Nel giorno in cui il partito populista della destra tedesca Afd si riunisce per la prima volta nel parlamento, la sua leader storica, Frauke Petry, lo lascia. Il giorno prima, all’indomani delle elezioni vinte da Angela Merkel, Petry aveva annunciato che non voleva entrare nel gruppo parlamentare al Bundestag. Meno di 24 ore dopo, da Dresda, è arrivato il suo addio definitivo ad 'Alternative fuer Deutschland'. L'ex leader, che ha 42 anni e che è attualmente la portavoce federale del partito insieme a Joerg Meuthen, rinuncerà anche al ruolo di capogruppo nel Landtag della Sassonia. Anche il marito di Frauke Petry, Marcus Pretzell, ha annunciato di voler uscire dal partito. 

Afd in parlamento

Il partito 'Alternative fuer Deutschland' ha ottenuto il 12,6% (e 94 seggi) alle elezioni tedesche del 24 settembre, affermandosi così come terza forza politica nel Paese (LA MAPPA DEL VOTO). Lo schieramento si era presentato al voto segnato già da una profonda crisi interna che opponeva la vecchia guardia di Frauke Petry alle figure di spicco del partito - e candidati alla cancelleria - Alice Weidel e Alexander Gauland. Proprio Weidel aveva commentato la scelta della Petry di non far parte del gruppo parlamentare così: "Questo passo ci ha sorpreso", e ricordando di non avere "nessuna comprensione" per il gesto dell’ex leader. Mentre oggi, Gauland, incontrando la stampa prima della riunione in parlamento, ha sottolineato che "la campagna elettorale è finita. Noi abbiamo una grande responsabilità nei confronti dei nostri elettori. Ed è ovvio che il linguaggio di una campagna elettorale è diverso da quello che si usa in Parlamento".

Steinmeier: no all'antisemitismo

Anche il presidente tedesco Steinmeier ha commentato l'esito delle elezioni e il risultato dell'AfD. "Bisogna guardare a fondo - ha detto Steinmeier - da dove vengono le delusioni, la rabbia, in alcuni addirittura l'odio, che abbiamo vissuto in campagna elettorale?". "Questa domenica elettorale ha cambiato la statica politica del nostro paese. Le controversie, anche le più aspre appartengono della democrazia. Ma per questo devono valere le regole, come il rifiuto di ogni forma di antisemitismo e odio dello straniero" ha concluso.

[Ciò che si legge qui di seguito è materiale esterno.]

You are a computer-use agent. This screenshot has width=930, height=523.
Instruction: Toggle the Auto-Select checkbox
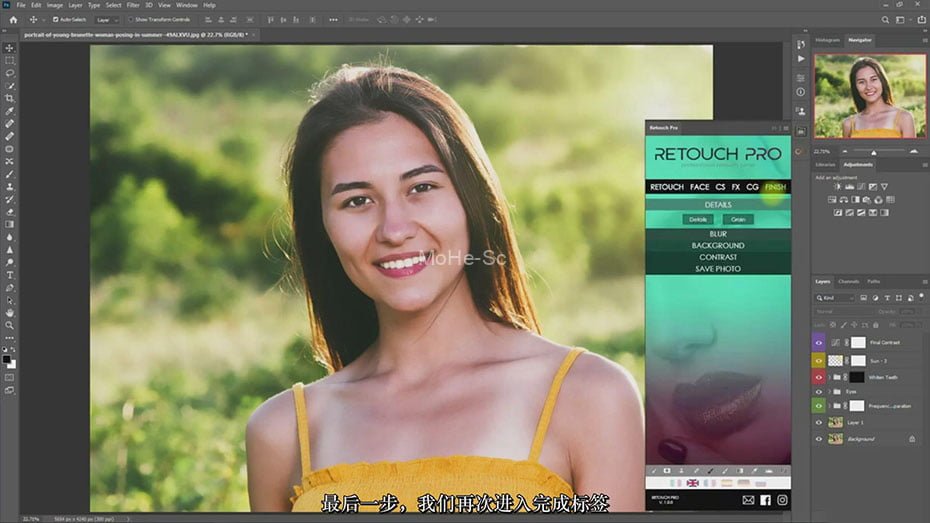tap(55, 19)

Angela Merkel di nuovo Cancelliera

La Germania che esce dalle elezioni vede la riconferma alla carica di Cancelliera di Angela Merkel, al suo quarto mandato. Ma la leader di Cdu - con gli alleati del Csu - ha raggiunto il 33% delle preferenze, perdendo 8 punti percentuali dal risultato di quattro anni fa. Lei stessa ha detto di sperare in "un risultato migliore", ma si è comunque definita "ottimista" sul futuro governo e ha annunciato gli incontri con Fdp, i Verdi e Spd (fermi a meno del 21%).

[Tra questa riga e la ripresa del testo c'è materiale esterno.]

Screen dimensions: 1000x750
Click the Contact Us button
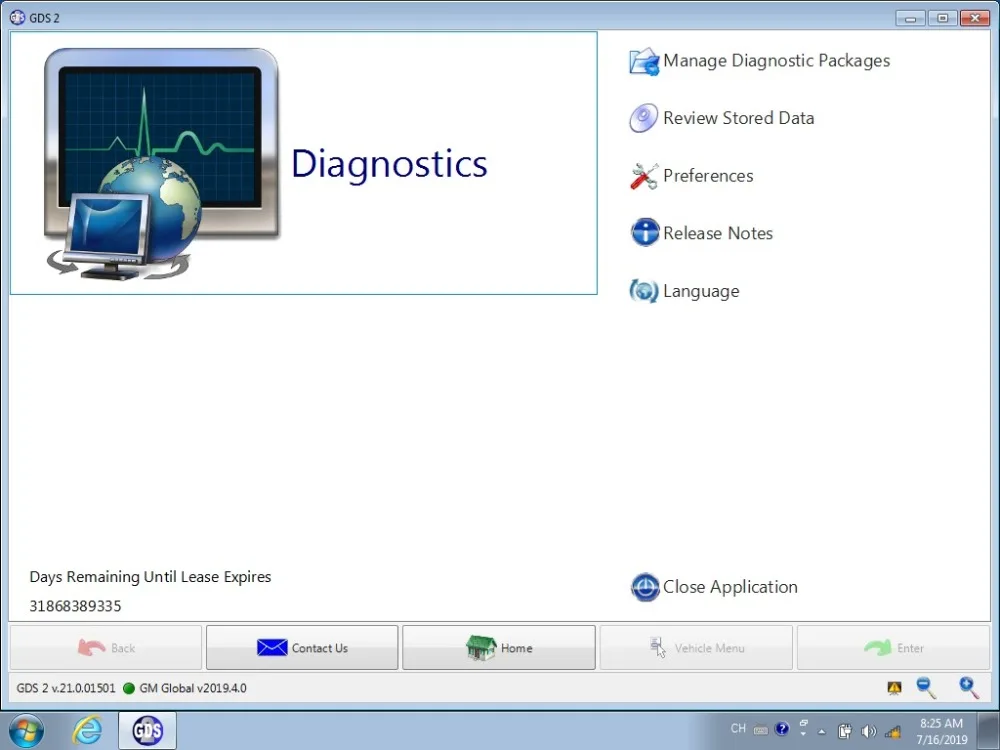click(x=301, y=647)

Le alleanze di governo, verso l'ipotesi "Giamaica"

L’ipotesi che è circolata fin dalle prime ore dopo i risultati del voto è che si proceda con un assetto chiamato “Giamaica”, nome preso dalla combinazione di colori dei partiti (uguali a quelli della bandiera giamaicana) che farebbero parte della coalizione. Questa soluzione vedrebbe quindi insieme Unione (Cdu-Csu), Verdi e Liberali di Fdp. Mentre sembra più lontana la possibilità di una Grosse Koalition, cioè quella che comprende i principali partiti tedeschi ma che sarebbe stata esclusa dal leader di Spd, Martin Schulz che ha detto: "Il nostro obiettivo è assumere il ruolo di una forte opposizione".